Could you write out the records word for word, starting with the line that contains "You are a computer-use agent." and going on through the end of the records, leaving the pictures out of your answer?

— start Data rows —

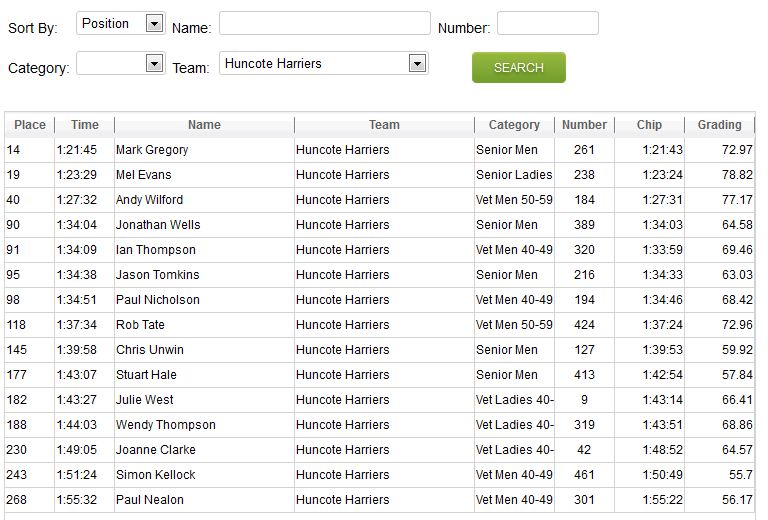768x520 pixels.
Task: Focus the Name input field
Action: point(324,23)
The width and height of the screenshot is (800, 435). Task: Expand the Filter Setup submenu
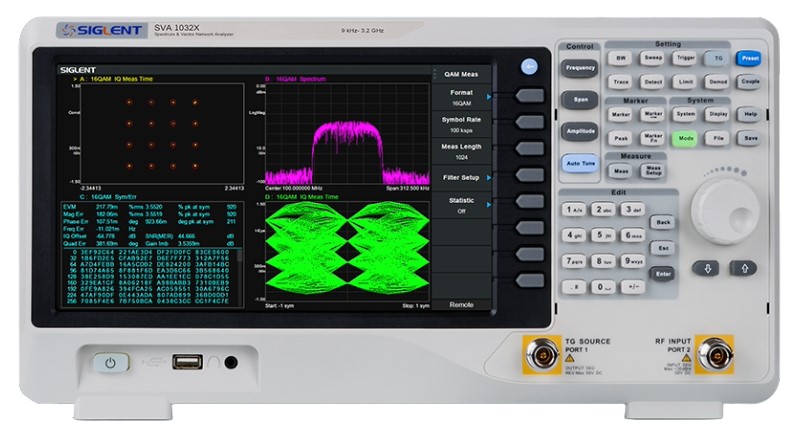[461, 178]
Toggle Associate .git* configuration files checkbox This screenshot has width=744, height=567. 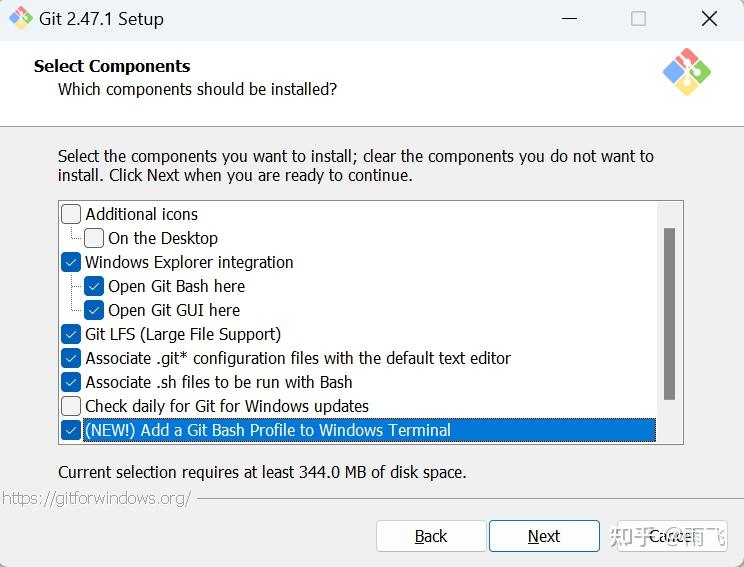71,358
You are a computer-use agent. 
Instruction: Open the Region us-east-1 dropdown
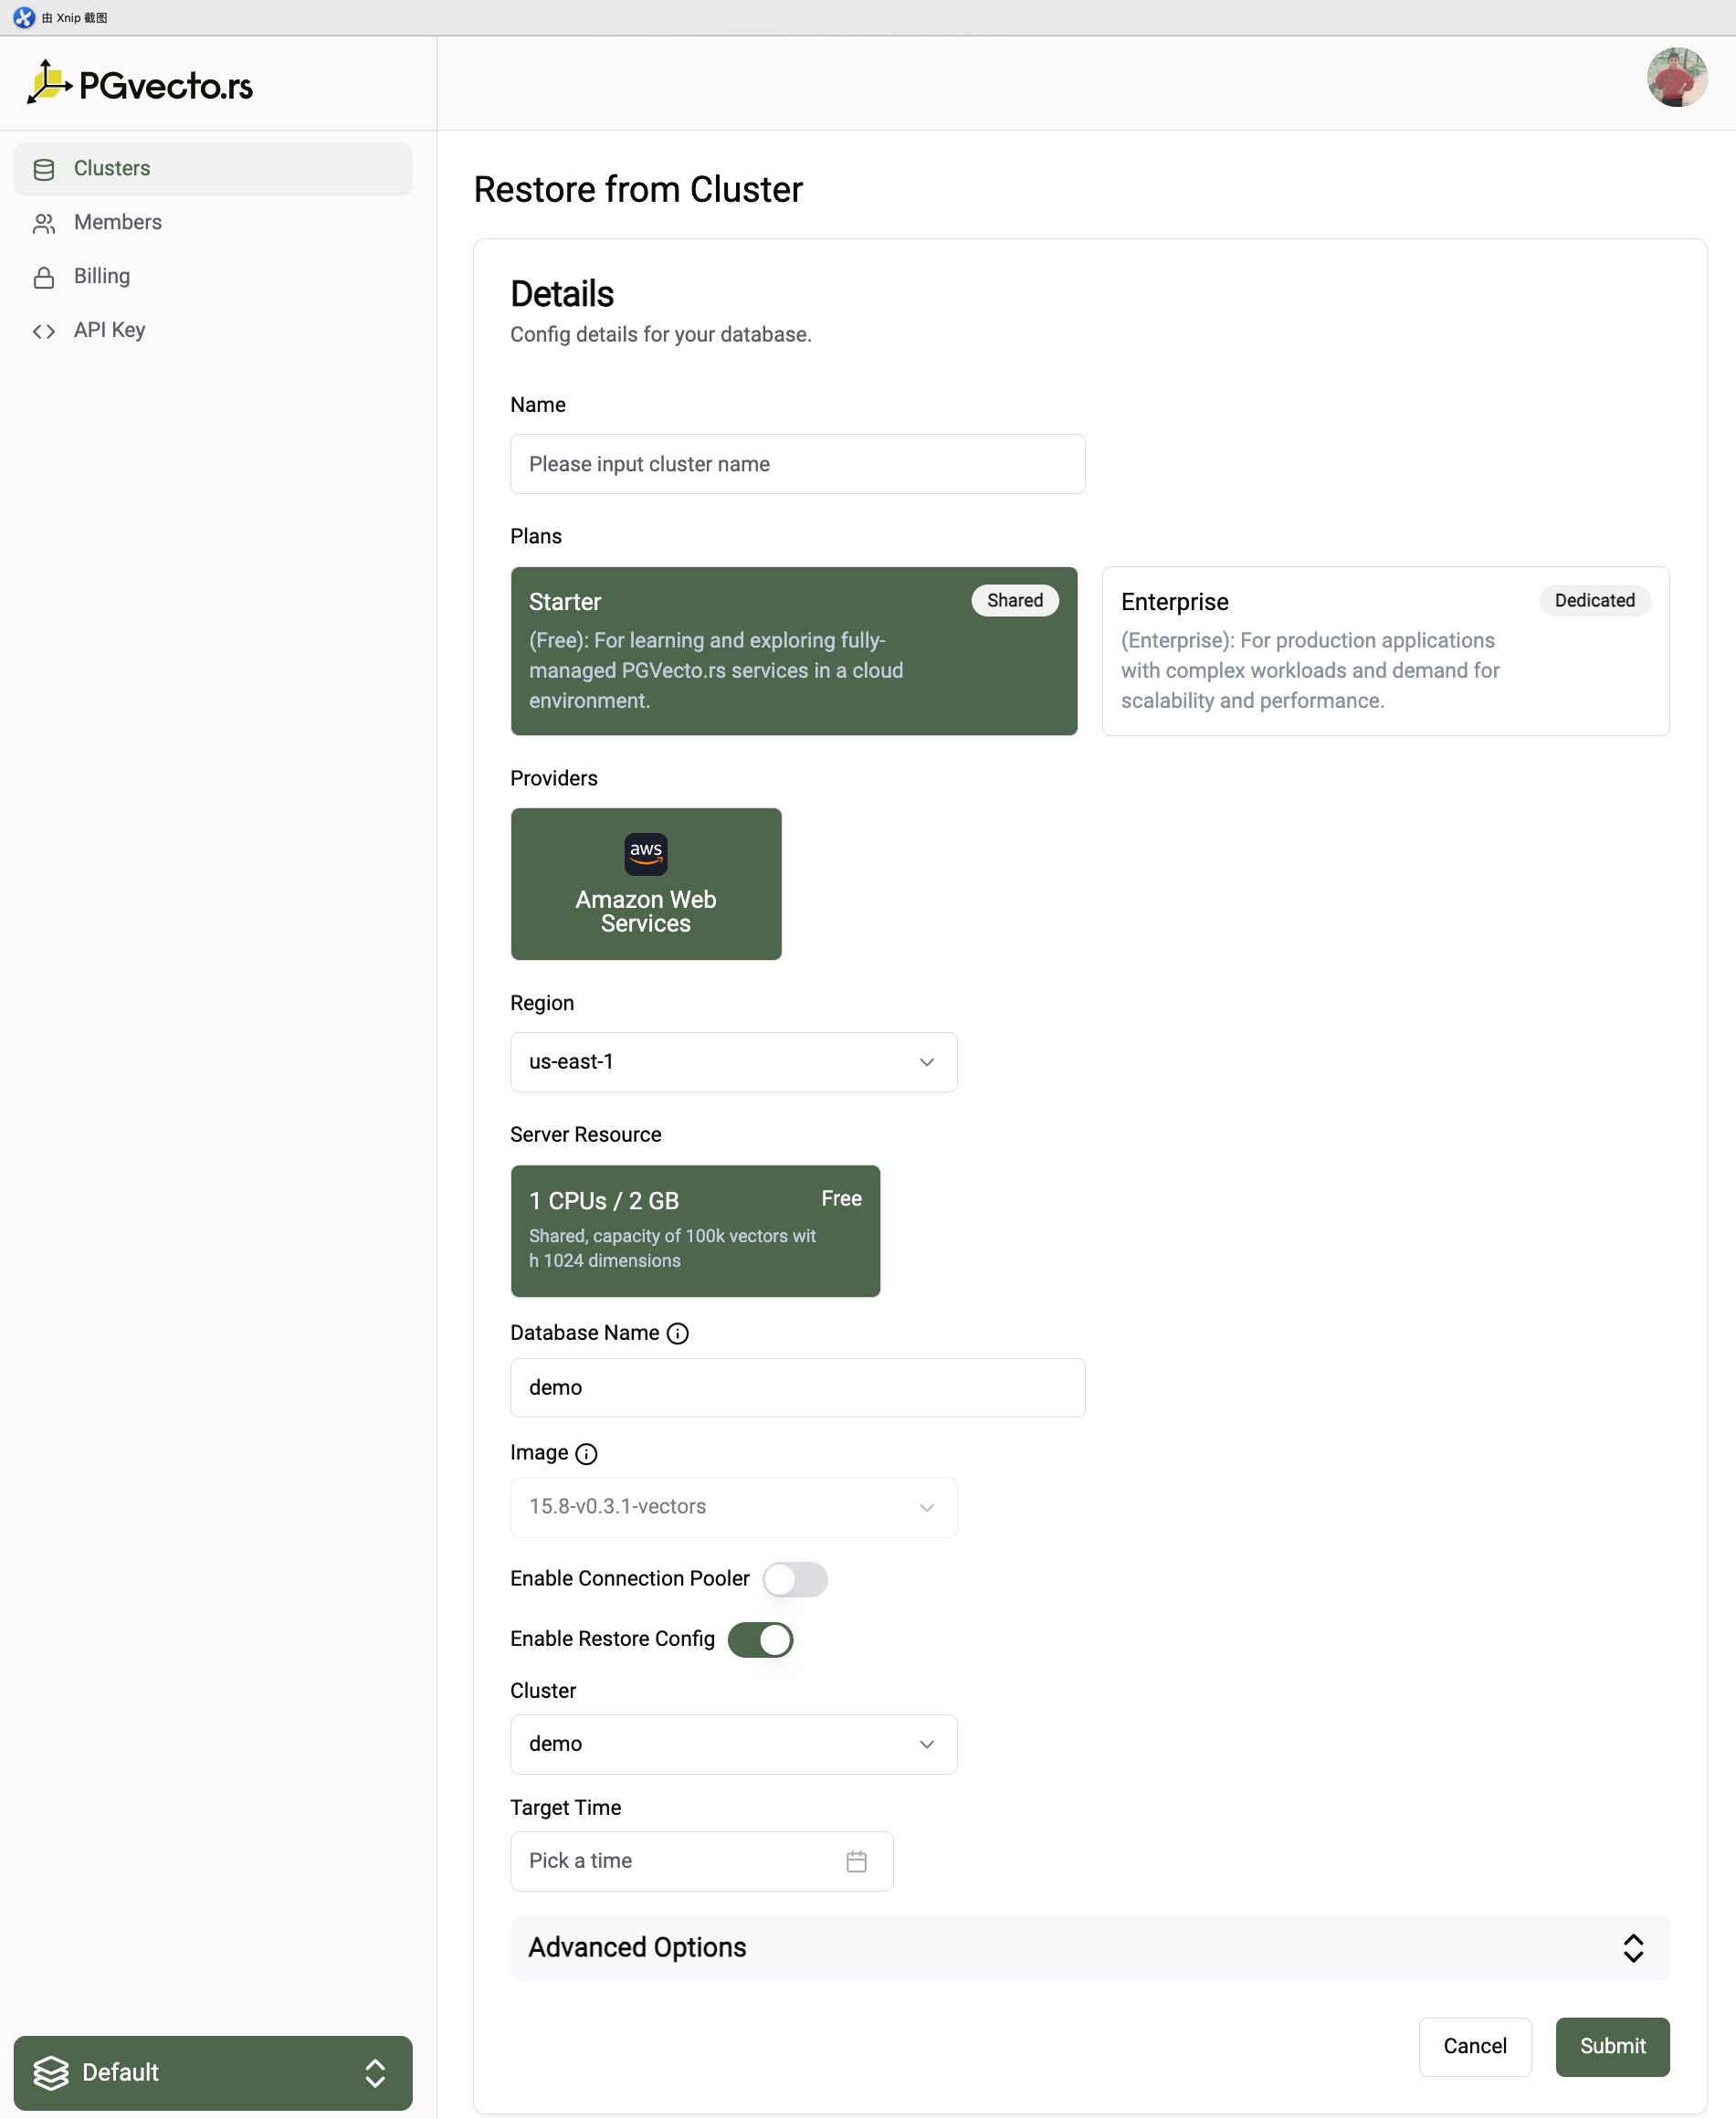click(733, 1062)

— end Data rows —

▶ **Problem solution**
You are a computer-use agent. 
Instruction: Open the Region us-east-1 dropdown
click(733, 1062)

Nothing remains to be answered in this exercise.